At the hearing, the Board heard position statements from both parties as well as a legal opinion from the Iowa County attorney. The attorney concluded Rule’s petition to be for a use variance and therefore, in his opinion, the Board did not have authority to grant the permit. The attorney also noted that active mining, under the ordinance, must be a minimum of 500 feet from a residential district boundary line, not the dwellings within that district. Based on the attorney’s opinion the Board voted, “to deny the application for non-metallic mining within 500 feet of the residential district.” The circuit court affirmed the Board’s decision.

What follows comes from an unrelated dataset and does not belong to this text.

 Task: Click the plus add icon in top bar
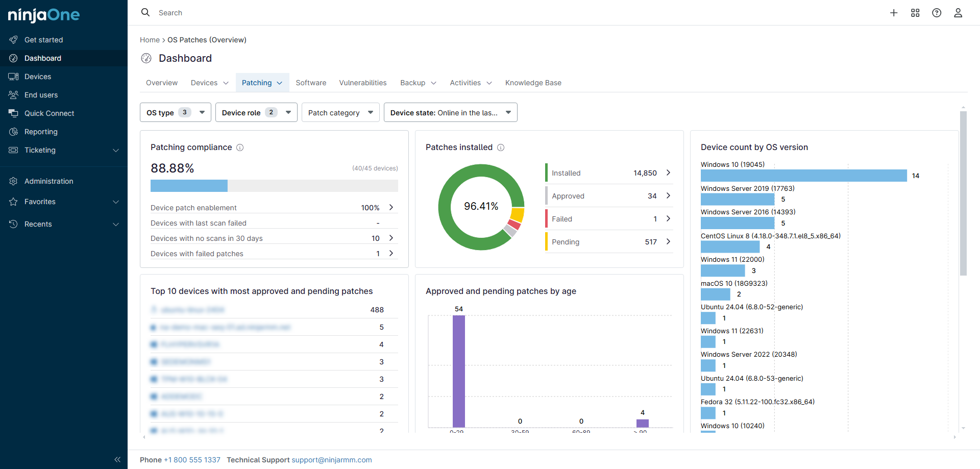pyautogui.click(x=894, y=13)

On appeal, Rule contested the Board and circuit court’s decisions that he sought a use variance instead of an area variance, and their construction of the 500-foot requirement. Rule argued that he was seeking an area variance because he was looking to only modify the “area restriction” created by the condition (4)(b) of the AB-1 subsection. The court first evaluated how much deference a county board of adjustment’s has in the interpretation of a county ordinance, and concluded that the board’s construction of the ordinance is lawful if it is reasonable and there is not a more reasonable interpretation.

In order to determine whether the Board erred in identifying Rule’s petition as a use variance, the court looked to the distinction between the two types of variances:

“A use variance is one that permits a use other than that prescribed by the zoning ordinance in a particular district. An area variance … has no relationship to a change of use. It is primarily a grant to erect, alter, or use a structure for a permitted use in a manner other than that prescribed by the restrictions of a zoning ordinance. Area variances usually modify such features as setbacks, frontage requirements, height, or lot size”

Because a use variance has more of an impact on a community than an area variance, the standards for obtaining a use variance are higher, and the property owner must show that, “in absence of a variance, no reasonable or feasible use can be made of the property.” the court found the Board’s decision, which identified Rule’s requested variance as a use variance, to be reasonable because, “the 500-foot requirement was intended to protect the neighboring residential properties from the significant impact of a mining operation and that this purpose distinguishes it from restricting on building heights and set backs, which are typically the subject of area variances.”

In response to Rule’s second claim, the court found that the Board was reasonable in its construction of the ordinance, which recognized that active mining must be at least 500 feet away from a residential district boundary line or any dwelling which is not located within a residential boundary line. The court found Rule’s construction of the ordinance unreasonable because the obvious purpose of the ordinance is to protect neighboring residences from the disturbances of quarry operation. The court found that it is reasonable to ensure that all dwellings in a residential district, even those that are not yet built, are protected by a 500-foot buffer zone.